Ich habe keine Angst vor Menschen, die am Stachhus schießen oder sich selbst und andere in die Luft jagen. Ich habe Angst vor dem Trotz. Der Trotz hat eine einfache Ableitung, die nennt sich Um nicht. Um nicht in einem Trotz leben zu müssen, darf man eine ganze Menge. Man darf zum Beispiel Menschen in Länder abschieben, in denen Krieg herrscht. Man darf pauschalisieren. Man darf im Stich lassen. Man darf, und man darf, und man darf.
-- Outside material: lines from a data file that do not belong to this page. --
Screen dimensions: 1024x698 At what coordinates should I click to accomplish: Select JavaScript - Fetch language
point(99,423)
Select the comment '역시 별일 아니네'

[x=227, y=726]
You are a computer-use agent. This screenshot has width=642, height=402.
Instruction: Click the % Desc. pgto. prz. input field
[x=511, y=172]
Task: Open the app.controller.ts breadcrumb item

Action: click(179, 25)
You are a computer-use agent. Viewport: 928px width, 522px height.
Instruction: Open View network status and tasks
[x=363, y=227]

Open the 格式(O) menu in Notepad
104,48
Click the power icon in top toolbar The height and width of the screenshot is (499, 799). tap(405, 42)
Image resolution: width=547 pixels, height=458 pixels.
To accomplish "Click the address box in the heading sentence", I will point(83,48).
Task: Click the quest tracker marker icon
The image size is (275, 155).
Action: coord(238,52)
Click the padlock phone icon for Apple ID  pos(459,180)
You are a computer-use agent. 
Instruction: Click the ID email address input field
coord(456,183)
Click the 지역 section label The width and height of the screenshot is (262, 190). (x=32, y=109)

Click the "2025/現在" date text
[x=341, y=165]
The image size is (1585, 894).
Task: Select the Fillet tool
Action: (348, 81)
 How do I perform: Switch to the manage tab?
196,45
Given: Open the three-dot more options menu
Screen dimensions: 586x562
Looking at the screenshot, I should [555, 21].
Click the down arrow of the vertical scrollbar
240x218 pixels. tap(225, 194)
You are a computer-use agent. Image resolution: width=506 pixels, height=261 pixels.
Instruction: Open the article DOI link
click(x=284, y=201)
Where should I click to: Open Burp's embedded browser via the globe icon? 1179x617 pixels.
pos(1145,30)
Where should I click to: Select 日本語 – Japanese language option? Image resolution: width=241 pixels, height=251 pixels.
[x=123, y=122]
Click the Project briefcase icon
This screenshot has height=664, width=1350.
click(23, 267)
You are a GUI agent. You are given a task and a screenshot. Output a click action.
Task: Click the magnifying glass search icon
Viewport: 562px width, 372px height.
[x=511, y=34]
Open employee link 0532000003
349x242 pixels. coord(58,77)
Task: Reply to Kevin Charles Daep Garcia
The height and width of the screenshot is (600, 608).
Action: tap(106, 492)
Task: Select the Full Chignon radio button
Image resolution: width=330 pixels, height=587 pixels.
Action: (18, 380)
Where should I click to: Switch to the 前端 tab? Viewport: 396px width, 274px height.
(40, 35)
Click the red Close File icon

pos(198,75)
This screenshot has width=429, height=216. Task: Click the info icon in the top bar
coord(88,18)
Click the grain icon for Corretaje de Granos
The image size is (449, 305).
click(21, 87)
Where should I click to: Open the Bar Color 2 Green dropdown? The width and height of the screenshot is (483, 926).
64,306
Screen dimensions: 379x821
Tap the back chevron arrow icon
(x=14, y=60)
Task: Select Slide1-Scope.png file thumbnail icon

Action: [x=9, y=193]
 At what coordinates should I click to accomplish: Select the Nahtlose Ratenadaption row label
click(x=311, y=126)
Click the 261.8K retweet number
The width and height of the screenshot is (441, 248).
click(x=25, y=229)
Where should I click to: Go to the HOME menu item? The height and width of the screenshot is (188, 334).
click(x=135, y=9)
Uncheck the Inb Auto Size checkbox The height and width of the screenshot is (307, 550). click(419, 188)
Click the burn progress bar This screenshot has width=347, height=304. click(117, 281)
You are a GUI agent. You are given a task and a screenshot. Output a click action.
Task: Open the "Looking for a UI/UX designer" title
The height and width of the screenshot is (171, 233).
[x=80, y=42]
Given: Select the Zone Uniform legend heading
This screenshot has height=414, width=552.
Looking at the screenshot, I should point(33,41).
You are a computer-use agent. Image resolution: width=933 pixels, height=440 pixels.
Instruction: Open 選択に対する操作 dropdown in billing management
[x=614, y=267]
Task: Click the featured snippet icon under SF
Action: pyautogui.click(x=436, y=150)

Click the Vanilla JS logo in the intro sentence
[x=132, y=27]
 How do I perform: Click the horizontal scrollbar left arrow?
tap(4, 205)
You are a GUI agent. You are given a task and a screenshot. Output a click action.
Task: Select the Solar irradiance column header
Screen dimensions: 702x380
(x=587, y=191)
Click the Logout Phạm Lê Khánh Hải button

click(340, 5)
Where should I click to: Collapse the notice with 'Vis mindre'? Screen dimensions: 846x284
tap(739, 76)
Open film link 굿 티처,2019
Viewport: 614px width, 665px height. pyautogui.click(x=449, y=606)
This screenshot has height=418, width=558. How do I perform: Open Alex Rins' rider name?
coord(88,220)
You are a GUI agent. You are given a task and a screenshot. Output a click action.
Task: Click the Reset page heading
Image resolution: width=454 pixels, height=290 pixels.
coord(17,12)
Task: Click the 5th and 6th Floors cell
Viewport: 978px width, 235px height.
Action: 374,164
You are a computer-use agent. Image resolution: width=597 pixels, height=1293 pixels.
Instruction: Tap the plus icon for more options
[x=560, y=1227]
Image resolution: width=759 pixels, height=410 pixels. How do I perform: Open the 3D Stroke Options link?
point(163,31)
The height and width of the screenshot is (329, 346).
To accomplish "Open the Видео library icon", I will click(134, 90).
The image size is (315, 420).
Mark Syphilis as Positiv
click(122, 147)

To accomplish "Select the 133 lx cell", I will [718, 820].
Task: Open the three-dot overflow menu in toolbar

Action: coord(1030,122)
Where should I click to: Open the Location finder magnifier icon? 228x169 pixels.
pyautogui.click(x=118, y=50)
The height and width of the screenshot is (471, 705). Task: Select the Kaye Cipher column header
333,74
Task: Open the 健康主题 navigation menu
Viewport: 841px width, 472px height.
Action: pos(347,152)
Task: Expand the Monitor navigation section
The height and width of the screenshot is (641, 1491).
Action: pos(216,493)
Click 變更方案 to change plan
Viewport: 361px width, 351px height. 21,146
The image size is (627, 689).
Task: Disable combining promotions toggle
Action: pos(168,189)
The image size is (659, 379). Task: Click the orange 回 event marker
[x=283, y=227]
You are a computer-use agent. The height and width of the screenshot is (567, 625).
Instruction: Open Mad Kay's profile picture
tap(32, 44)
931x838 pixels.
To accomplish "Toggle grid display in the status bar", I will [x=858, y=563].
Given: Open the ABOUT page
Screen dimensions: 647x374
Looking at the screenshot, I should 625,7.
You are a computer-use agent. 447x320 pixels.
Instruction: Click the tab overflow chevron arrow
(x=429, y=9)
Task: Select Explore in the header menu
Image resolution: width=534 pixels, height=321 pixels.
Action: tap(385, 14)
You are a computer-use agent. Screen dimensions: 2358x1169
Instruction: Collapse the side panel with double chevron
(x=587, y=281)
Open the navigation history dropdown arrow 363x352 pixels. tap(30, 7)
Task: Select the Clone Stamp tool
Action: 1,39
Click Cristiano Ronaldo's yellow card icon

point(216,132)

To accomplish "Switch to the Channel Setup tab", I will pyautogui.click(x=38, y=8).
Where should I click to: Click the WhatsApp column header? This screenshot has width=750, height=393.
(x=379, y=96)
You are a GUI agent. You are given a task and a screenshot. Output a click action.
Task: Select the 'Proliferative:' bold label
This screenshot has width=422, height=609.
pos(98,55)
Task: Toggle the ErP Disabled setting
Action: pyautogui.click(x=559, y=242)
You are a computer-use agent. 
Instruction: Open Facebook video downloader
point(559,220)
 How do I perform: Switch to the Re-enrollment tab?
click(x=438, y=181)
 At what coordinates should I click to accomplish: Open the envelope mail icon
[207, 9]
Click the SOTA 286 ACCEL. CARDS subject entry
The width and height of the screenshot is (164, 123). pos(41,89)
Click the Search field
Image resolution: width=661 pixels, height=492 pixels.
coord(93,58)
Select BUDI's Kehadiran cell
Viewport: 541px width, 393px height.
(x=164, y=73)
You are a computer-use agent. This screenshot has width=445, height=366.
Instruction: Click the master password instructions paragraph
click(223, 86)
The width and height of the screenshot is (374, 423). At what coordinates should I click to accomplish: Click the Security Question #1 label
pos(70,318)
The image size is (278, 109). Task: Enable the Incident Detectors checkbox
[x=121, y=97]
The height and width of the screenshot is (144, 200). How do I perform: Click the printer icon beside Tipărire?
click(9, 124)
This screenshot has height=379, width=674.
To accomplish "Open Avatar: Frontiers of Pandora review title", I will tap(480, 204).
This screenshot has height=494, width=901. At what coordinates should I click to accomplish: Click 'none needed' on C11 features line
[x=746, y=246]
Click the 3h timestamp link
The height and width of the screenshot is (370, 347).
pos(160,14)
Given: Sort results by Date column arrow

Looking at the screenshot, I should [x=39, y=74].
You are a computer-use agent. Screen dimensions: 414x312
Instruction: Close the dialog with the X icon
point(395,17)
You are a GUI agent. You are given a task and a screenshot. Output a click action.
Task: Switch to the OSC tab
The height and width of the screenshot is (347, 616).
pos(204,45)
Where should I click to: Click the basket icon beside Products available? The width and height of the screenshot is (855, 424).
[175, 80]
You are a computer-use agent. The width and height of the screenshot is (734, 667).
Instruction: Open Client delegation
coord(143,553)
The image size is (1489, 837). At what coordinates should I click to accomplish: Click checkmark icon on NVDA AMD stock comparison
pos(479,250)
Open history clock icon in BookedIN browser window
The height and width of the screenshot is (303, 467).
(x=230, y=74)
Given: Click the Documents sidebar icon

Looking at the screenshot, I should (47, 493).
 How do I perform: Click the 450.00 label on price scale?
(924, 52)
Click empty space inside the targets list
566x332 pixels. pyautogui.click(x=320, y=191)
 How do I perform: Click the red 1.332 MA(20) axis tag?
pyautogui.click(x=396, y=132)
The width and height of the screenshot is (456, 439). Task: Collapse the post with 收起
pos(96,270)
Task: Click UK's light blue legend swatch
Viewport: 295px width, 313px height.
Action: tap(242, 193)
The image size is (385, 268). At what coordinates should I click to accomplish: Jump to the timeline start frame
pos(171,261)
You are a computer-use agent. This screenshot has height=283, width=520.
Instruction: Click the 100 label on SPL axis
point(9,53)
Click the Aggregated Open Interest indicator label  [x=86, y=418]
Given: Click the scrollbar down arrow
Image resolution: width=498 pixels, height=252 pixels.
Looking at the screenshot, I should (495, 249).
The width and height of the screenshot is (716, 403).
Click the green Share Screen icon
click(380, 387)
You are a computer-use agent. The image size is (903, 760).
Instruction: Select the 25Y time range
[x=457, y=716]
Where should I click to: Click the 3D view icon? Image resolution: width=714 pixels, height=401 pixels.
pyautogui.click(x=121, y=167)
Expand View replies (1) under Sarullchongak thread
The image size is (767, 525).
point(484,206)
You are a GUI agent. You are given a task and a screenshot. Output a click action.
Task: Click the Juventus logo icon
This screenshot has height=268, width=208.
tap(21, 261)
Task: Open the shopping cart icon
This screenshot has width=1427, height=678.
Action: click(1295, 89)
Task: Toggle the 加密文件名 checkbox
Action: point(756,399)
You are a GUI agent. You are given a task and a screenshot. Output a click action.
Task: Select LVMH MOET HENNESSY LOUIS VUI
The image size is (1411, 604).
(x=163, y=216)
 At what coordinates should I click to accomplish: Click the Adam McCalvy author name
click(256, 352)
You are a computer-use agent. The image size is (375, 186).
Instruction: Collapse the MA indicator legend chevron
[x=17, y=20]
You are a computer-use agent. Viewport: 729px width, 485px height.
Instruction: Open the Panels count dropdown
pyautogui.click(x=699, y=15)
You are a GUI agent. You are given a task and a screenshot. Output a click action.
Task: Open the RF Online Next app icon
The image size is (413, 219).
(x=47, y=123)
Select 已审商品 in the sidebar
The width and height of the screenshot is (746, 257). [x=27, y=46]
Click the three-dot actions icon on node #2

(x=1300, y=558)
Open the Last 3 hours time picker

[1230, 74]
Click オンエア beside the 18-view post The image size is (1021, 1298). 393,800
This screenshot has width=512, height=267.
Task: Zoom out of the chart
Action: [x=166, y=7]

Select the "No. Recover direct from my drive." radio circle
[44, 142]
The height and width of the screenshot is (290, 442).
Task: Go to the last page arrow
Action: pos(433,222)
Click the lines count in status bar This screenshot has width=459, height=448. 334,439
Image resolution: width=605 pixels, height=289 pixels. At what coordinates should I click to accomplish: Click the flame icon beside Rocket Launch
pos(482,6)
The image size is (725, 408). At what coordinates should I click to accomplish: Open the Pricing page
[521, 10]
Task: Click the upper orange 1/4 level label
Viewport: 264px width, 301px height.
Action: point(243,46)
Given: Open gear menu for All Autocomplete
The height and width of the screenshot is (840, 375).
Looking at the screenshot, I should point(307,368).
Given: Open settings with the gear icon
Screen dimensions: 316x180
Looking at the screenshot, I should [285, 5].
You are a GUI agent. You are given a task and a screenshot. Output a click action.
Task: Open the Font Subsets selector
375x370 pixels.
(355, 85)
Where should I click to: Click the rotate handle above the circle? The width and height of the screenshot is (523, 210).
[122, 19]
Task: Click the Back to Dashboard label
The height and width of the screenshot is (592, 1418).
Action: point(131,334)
In der Nacht, als die Polizei in München den Menschen riet, zu Hause zu bleiben, weil sie nicht wusste, ob und wie viele Täter noch unterwegs waren, startete jemand, der keine Angst hatte, einen Aufruf per Twitter, die eigenen Türen für Gestrandete zu öffnen: Menschen, die nicht nach Hause kamen, Menschen, die der Aufforderung der Polizei folgten und sich nicht durch die Stadt bewegen wollten. Unzählige folgten diesem Aufruf: Der Hashtag #offenetueren entfaltete eine ebensolche Geschwindigkeit wie die Gerüchte um weitere Schießereien quer durch die Stadt. Viele öffneten ihre Türen, andere schlossen ihre ab und kontrollierten noch einmal. Ich habe Angst, dass es weniger offene Türen geben wird, je mehr passiert, und das Mehr wage ich nicht zu benennen. Ich habe Angst, dass jemand lauter schreit als jemand anders, ich habe Angst vor Fehlern, nicht wieder gutmachbaren.